- About this task
Report each line from the listing that the string "computer" appears in.

- Dataset records
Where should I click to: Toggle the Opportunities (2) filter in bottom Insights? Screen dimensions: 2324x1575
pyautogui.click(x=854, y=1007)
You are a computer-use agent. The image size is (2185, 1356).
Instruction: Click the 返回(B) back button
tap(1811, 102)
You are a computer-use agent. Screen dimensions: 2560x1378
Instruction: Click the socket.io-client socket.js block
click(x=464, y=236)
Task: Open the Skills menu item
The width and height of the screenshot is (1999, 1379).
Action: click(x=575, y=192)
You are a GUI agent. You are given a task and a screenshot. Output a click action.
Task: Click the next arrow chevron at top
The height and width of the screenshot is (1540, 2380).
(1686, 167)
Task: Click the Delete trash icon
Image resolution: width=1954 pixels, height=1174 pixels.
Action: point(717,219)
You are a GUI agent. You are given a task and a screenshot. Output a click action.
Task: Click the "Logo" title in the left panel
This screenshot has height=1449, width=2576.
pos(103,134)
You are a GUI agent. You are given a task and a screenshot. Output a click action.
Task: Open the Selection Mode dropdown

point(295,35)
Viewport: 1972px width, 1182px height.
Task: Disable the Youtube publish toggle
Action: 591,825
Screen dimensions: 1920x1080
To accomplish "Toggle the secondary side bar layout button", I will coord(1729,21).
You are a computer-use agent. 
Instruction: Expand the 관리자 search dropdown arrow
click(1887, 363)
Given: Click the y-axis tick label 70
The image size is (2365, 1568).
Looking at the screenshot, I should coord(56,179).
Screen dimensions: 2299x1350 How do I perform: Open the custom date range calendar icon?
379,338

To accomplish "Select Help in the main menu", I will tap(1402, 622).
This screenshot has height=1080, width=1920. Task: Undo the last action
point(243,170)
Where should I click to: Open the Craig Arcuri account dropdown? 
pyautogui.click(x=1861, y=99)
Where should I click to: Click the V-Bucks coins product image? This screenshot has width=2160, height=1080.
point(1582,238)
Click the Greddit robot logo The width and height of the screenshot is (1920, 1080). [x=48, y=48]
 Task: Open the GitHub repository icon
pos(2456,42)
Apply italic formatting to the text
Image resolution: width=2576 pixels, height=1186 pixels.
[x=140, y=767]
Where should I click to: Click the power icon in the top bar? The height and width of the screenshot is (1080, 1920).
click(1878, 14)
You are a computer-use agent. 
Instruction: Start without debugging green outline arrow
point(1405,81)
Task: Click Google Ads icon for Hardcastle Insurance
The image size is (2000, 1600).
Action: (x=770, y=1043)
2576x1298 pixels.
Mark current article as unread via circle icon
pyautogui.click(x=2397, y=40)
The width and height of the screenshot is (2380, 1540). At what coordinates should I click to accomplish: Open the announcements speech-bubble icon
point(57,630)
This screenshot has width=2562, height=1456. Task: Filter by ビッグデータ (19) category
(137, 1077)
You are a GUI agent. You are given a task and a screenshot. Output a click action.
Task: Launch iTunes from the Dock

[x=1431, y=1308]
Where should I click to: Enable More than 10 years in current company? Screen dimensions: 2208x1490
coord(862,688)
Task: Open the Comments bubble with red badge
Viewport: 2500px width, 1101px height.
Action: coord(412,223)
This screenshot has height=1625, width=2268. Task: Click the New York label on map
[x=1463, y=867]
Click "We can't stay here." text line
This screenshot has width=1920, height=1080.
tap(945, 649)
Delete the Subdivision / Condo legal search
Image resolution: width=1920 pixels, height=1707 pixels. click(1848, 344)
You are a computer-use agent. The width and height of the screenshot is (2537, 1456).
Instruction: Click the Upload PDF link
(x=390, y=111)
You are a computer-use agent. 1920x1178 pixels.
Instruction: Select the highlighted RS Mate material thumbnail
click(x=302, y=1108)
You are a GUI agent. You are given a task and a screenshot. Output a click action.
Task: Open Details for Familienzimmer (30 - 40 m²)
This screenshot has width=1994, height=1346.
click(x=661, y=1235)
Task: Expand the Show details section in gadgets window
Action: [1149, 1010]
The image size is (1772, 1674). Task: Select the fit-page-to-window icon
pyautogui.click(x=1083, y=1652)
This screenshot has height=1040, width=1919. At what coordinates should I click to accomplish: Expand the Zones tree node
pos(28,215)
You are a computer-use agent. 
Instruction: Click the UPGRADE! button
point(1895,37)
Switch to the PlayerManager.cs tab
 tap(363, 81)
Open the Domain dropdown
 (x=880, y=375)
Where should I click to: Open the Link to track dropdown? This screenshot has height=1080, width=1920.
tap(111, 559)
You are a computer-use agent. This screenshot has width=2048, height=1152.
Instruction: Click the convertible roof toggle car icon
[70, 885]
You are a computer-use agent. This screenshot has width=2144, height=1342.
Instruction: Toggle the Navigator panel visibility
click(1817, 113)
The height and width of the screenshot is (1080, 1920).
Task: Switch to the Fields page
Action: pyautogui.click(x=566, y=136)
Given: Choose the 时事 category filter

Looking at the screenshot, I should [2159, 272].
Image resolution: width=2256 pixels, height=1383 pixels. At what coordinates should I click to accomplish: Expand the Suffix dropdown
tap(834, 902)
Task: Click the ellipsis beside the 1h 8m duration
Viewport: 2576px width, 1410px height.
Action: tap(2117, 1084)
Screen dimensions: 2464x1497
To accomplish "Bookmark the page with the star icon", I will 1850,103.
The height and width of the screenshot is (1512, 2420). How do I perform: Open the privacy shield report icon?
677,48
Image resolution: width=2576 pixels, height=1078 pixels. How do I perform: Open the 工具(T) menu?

- Response below
You are a computer-use agent. The image size is (2185, 1356).
You are a computer-use agent. Screen dimensions: 2560x1378
You are a computer-use agent. 
You are a computer-use agent. 
You are a computer-use agent. The width and height of the screenshot is (2537, 1456).
You are a computer-use agent. 1920x1178 pixels.
You are a computer-use agent. 
You are a computer-use agent. This screenshot has width=2048, height=1152.
You are a computer-use agent. This screenshot has width=2144, height=1342.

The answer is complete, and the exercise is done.